What I didn’t grasp then, I certainly have done since. The benefits of this practice when working with software projects are huge and for the most part it boils down to having to slowly, and specifically explain and clarify your thoughts and actions to yourself, repeatedly. For three of the more obvious and specific examples of how this helps:

  • When approaching a problem, additional understanding can be developed by writing down the problem and possible solutions. It helps you interrogate and explore what’s required in much greater detail and often shines a light on your own ignorance.

  • Writing up issues and stumbling blocks forces you to perform an near instant retrospective on bugs, mistakes, and misunderstandings. Mistakes are rich in information and sifting through them helps you understand more about why they are made and about the domain in which they were made. It takes writing about mistakes to truly delve into them. All of this is equally true of successes. It can lead to fleshing out the reason something worked so well and it can even bring to the surface something that could, in fact, work even better. Moreover, there are times writing about a failure could lead you to a solution and writing about a success could make you discover a problem lurking beneath it.

  • A record of your work is a saviour when coming back to a project. The ability to return to your thought process and know why you made the choice you made, why you misunderstood the specification, why the obvious path wasn’t followed, why that feature was never implemented. I’ve lost count of the times I wish I knew what I was thinking back when I did X. Those who forget the history, and all that.

So, to some up, writing is a incredibly valuable tool for working on problems and keeping a programming logbook is of massive benefit. Which makes it all the more frustrating to me, that I almost never do it.

Inability to wield it

if it’s so great, why don’t you do it

This came to mind slightly as I was writing about how I retrieve mastodon posts and display them as comments in this blog.

The Habit

Building habits intentionally is hard, at least I find it difficult and I think that’s common. I think most people do what comes naturally to them and I’m an inherently idle person so this is especially true for me. So, despite the enjoyment of the writing, it’s still that act of beginning, the overhead of the start, the cliff face of every blank page stitching up into the clouds. That has always stopped me from forming the habit of writing.
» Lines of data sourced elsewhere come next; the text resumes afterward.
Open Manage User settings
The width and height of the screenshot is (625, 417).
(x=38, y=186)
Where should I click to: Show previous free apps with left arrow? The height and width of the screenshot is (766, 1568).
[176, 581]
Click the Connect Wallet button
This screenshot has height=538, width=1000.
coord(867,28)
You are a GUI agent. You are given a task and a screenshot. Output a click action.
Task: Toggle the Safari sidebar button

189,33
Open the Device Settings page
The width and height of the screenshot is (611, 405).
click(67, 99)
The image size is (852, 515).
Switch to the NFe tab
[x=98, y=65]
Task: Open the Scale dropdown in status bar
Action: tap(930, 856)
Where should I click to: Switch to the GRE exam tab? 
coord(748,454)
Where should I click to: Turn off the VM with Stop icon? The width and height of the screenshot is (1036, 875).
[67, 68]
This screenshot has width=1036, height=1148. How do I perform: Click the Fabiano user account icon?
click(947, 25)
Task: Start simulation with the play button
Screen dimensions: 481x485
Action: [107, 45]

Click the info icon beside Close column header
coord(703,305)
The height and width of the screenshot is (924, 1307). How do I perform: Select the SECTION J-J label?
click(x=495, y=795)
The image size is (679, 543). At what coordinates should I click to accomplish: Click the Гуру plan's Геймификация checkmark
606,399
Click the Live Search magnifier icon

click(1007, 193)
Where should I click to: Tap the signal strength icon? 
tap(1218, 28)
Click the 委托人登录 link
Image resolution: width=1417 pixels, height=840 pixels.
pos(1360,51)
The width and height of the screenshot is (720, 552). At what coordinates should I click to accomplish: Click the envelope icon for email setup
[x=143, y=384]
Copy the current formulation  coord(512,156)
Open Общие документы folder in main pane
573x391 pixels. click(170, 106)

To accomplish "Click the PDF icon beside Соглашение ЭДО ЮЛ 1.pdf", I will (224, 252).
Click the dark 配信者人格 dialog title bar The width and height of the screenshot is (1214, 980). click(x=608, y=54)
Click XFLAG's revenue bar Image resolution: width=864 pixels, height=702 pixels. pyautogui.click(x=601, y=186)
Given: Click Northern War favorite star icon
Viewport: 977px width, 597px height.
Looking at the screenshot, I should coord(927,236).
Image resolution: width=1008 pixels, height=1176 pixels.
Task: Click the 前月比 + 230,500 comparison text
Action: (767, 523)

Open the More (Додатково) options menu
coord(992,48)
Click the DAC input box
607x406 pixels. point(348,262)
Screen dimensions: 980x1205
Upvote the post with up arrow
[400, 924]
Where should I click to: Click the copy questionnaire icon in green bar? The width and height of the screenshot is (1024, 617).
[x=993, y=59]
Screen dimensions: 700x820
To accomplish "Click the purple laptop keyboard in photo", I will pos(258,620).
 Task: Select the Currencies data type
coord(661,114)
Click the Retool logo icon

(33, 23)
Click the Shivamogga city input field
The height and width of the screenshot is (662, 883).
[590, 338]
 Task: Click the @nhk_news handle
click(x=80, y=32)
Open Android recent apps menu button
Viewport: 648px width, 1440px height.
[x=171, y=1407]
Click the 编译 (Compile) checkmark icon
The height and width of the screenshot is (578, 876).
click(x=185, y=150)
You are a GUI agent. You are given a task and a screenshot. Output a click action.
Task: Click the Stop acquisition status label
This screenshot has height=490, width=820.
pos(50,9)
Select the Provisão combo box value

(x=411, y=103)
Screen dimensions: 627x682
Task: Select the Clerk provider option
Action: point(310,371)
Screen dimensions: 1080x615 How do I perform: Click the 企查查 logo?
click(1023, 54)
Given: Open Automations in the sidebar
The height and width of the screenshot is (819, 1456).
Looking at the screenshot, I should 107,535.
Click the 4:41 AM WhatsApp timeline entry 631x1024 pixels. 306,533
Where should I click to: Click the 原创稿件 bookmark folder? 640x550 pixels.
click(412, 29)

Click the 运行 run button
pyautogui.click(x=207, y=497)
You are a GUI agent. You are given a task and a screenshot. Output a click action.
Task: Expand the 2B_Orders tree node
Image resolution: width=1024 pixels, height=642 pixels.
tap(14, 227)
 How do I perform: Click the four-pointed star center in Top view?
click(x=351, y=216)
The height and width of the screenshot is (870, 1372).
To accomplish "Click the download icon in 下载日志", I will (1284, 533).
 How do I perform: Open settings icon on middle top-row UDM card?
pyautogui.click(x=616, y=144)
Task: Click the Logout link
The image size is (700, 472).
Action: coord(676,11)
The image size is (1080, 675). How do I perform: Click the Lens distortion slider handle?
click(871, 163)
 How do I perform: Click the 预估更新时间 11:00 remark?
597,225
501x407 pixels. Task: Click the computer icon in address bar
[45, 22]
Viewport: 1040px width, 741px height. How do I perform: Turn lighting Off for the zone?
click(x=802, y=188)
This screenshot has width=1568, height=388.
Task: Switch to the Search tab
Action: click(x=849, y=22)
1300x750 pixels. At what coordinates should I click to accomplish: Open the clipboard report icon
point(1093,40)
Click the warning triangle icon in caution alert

It’s for this reason that I’m hoping to leverage the conditions of to Covid-19 lockdown and the #100DaysToOffload concept to help me build this habit, as it’s often claimed that habit forming takes at least 3 months (N.B. If the pubs are still closed in 3 months this will all be moot, because I’ll be dead). I want to develop the habit not just because of the enjoyment I’ve spoken about above but because being able to write consistently and well about thing is an incredibly useful thing to be able to do but it’s something I’ve never been able to do. It’s my hope that building this habit by writing owt about owt will develop my ability and instinct to the point where writing can be the tool I know it can be.